Görev ▸ Verilen metinde "Ferhat’ı anlamalara doyamayan" sözlerinden başlayıp aşağıya doğru "sızım sızım sızlatan." sözlerine kadar uzanan her şeyi hiçbir değişiklik yapmadan yaz.

Sadece aşk mı yakar insanı? Acılar da yakar... Hem de nasıl yakar, kül eder... Kalbin acılara dayanamadıkça, dilin zehir zemberek sözler etmeye başlar... Dilin ne der bilmezsin, nasıl üzer karşındakini görmek istemezsin. Çünkü acıyan yerlerin kanamaya başladığında “Ben!” içgüdüsü ortaya çıkar. İşte Aslı da kanıyordu içten içe... Âşık olduğu adama olan sevgisiyle, ağabeyini kaybetme üzüntüsü arasında boğuluyordu. Boğuldukça öfkesi artıyor, öfkesi arttıkça incitmek için sadece Ferhat’a odaklanıyordu. Çünkü kimse kalmamıştı. Elinde kalan sadece Ferhat’tı. Acıyı da, üzüntüyü de, öfkesini de, sevgisini de paylaşacağı tek kişi oydu.
Ferhat’ı anlamalara doyamayan Aslı artık onu anlamak istemiyordu. Düşeni kaldıran, yaraları tedavi eden, bataklığı kurutmaya ant içen, siyahı beyazla aydınlatan kadın gitmişti! Yok olmaya yüz tutmuştu. Yorulmuştu. Aslı değildi o artık. Yerini bambaşka birisine bırakmıştı. Aslı, onun acısını bastırmak için “Ben varım!” diyen adamı yıktı ve geçti! Aslında ezdi mi desek, yoksa Yiğit’e kırdırtmadığı o kanatları çeke çeke o mu koparttı desek daha doğru olur, bilemedim? Acı ve öfke böylesine kör bir girdaptır. Şaşırtır bir insanı. Aslı, Yiğit’e “Kimsesiz kalmasın, üzülmesin!” dediği adamın elinden aşkını, sevdiği kadını, yani kendini söke söke karanlığın kalbinden çıkartıp almak, kurtulmak istedi. Bir masalımız var içimizi sızım sızım sızlatan.

Sağlanan Kayıtlar ▸
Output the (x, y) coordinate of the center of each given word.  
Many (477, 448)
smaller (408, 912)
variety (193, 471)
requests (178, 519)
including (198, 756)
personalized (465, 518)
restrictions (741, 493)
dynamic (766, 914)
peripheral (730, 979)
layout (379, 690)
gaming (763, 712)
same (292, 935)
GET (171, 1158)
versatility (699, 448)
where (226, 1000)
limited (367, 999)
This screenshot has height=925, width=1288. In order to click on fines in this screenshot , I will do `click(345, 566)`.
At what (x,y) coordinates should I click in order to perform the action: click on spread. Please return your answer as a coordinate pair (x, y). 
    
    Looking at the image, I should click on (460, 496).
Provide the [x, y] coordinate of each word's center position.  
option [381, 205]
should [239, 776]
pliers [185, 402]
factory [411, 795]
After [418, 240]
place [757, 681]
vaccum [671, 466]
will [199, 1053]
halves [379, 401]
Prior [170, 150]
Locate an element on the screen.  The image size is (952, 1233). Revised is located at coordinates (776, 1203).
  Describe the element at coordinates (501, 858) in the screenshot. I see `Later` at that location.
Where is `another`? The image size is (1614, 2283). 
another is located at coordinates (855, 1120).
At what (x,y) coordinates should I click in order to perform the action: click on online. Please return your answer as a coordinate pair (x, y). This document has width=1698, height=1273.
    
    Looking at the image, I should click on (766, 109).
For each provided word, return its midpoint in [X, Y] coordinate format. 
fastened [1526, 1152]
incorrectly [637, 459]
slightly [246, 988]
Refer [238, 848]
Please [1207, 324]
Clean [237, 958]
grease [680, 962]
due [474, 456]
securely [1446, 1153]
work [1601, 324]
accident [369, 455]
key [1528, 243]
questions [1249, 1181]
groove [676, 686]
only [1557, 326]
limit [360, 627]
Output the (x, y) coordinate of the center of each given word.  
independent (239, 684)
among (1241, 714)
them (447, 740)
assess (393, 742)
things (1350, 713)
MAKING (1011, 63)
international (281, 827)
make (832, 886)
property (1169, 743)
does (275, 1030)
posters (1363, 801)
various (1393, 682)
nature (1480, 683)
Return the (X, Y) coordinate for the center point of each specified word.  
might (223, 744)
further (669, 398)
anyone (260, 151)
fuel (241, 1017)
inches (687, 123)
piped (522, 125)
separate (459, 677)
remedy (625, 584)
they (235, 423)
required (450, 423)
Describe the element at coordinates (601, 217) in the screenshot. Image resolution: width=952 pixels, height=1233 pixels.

Çözüm ▸
Ferhat’ı anlamalara doyamayan Aslı artık onu anlamak istemiyordu. Düşeni kaldıran, yaraları tedavi eden, bataklığı kurutmaya ant içen, siyahı beyazla aydınlatan kadın gitmişti! Yok olmaya yüz tutmuştu. Yorulmuştu. Aslı değildi o artık. Yerini bambaşka birisine bırakmıştı. Aslı, onun acısını bastırmak için “Ben varım!” diyen adamı yıktı ve geçti! Aslında ezdi mi desek, yoksa Yiğit’e kırdırtmadığı o kanatları çeke çeke o mu koparttı desek daha doğru olur, bilemedim? Acı ve öfke böylesine kör bir girdaptır. Şaşırtır bir insanı. Aslı, Yiğit’e “Kimsesiz kalmasın, üzülmesin!” dediği adamın elinden aşkını, sevdiği kadını, yani kendini söke söke karanlığın kalbinden çıkartıp almak, kurtulmak istedi. Bir masalımız var içimizi sızım sızım sızlatan.